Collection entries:
::::

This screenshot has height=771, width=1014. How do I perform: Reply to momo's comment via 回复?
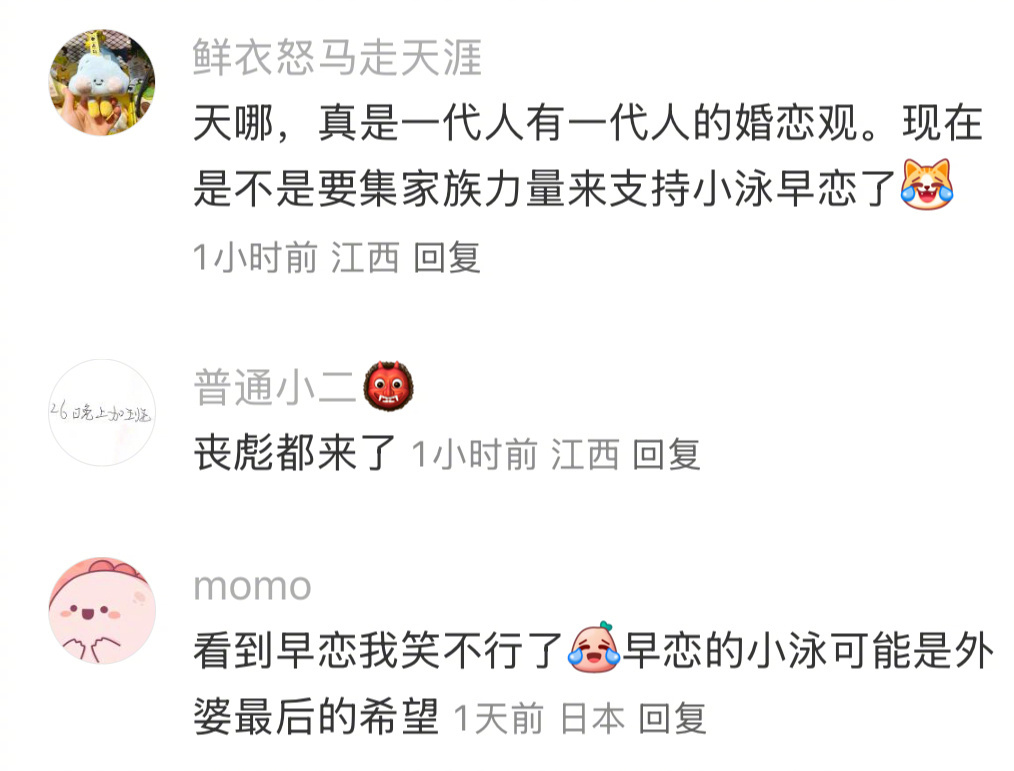672,719
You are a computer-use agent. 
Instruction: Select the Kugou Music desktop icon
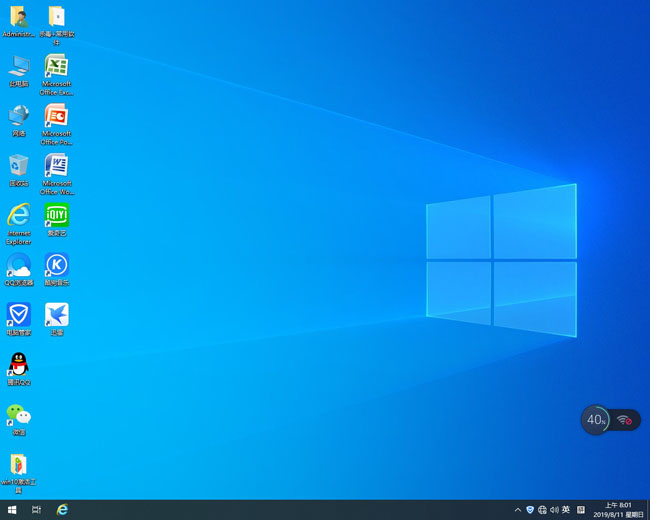coord(57,265)
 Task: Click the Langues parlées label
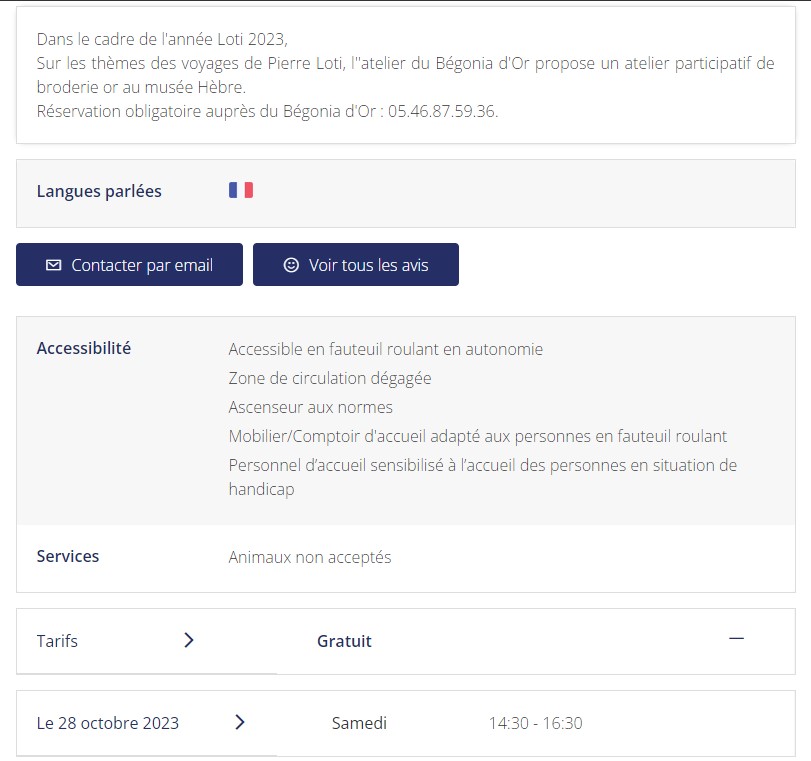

::::

(Problem details)
Write out all the records again with "Select" swapped for "Choose" and nothing else changed. Leave the pictures out.

(Finished task)
This screenshot has height=771, width=1014. How do I perform: Reply to momo's comment via 回复?
672,719
You are a computer-use agent. 
Instruction: Choose the Kugou Music desktop icon
coord(57,265)
 Task: Click the Langues parlées label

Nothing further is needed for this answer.